Modern System-on-Chip (SoC) architectures are a complex mix of processors, accelerators, memories, and I/O controllers interconnected by on-chip communication networks. Given the complexity of the computation and the requirements mandated in modern applications, several of these IPs are often outsourced as third-party modules. The integration of third-party modules, however, has been demonstrated to raise severe system-level security concerns – undiscovered vulnerabilities, incorrect firmware configurations, malicious code, and hardware trojans undetected in such IPs can produce leaks of confidential information and compromise the integrity of critical components.
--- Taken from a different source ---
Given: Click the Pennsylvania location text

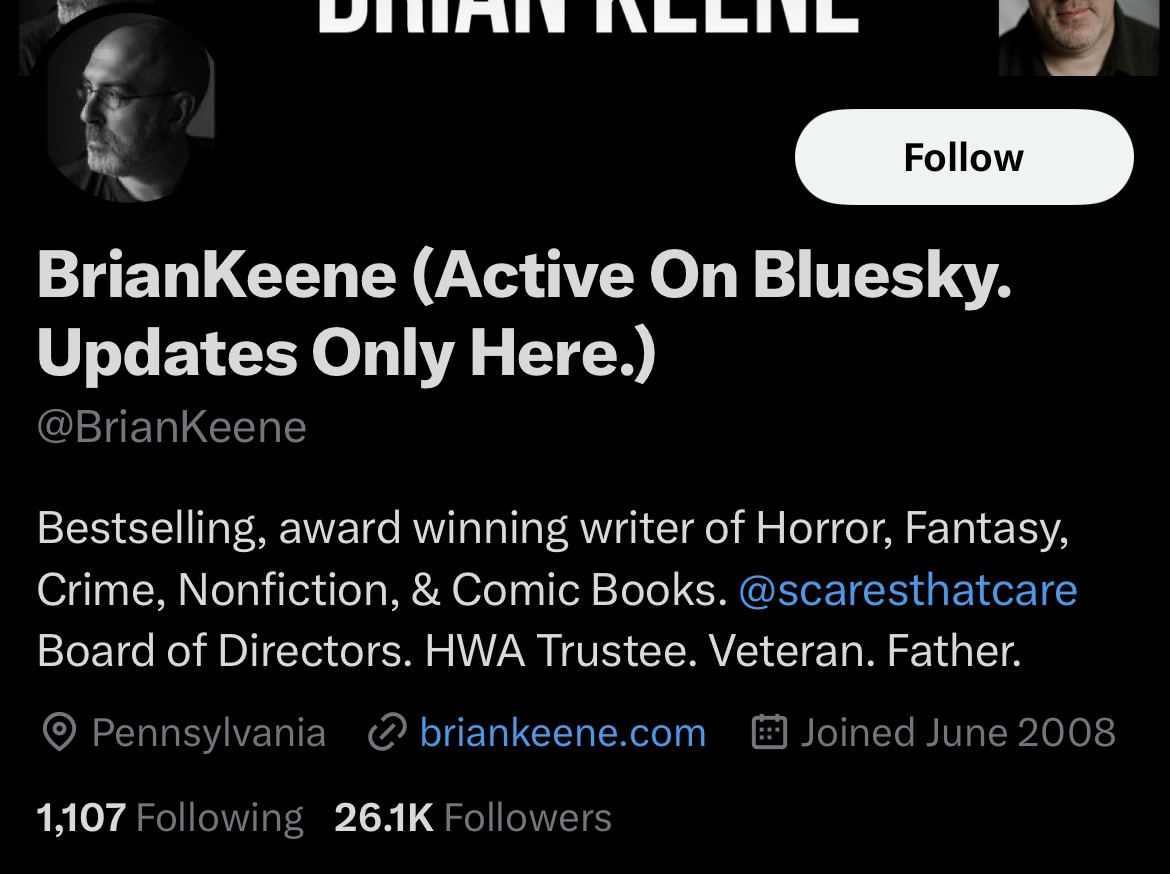Looking at the screenshot, I should click(x=209, y=732).
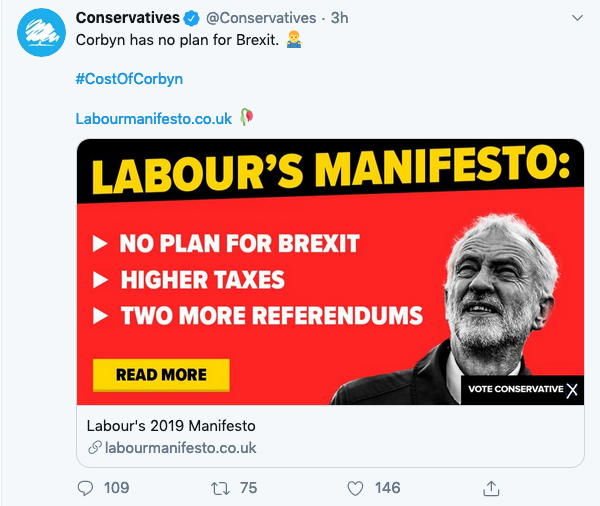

These challenges are further intensified when the communication infrastructure lacks robust mechanisms to supervise and monitor the interactions of third-party IPs with the rest of the system. Thus, runtime monitoring and supervising of third-party IPs is a crucial aspect for the system-level security of the entire SoC – the computing modules integrated in the SoC and their communication must behave securely. This paper presents Bastion, an open-source framework designed to support the secure integration of third-party IP modules into SoC architectures based on network-on-chip (NoC) communications, with a focus on providing robust security guarantees for NoC-based open-source hardware platforms. Unlike most previous works, which either focus on design or verification, we address the challenge of securely integrating third-party IPs in NoC-based platforms through a holistic design and verification framework based on three pillars: (i) a high-performance security socket that can be seamlessly integrated into NoC tiles; (ii) secure configuration and management of the security sockets via a Hardware Root of Trust; and (iii) an ad-hoc property-based security verification framework to ensure secure system operation. Bastion is integrated on the popular open-source ESP framework and validated through simulations and FPGA emulation of realistic SoCs. By explicitly targeting open-source platforms and releasing the entire project as open-source, we aim to democratize access to robustly secure application-specific SoC platforms for critical applications and foster further advancements in this domain.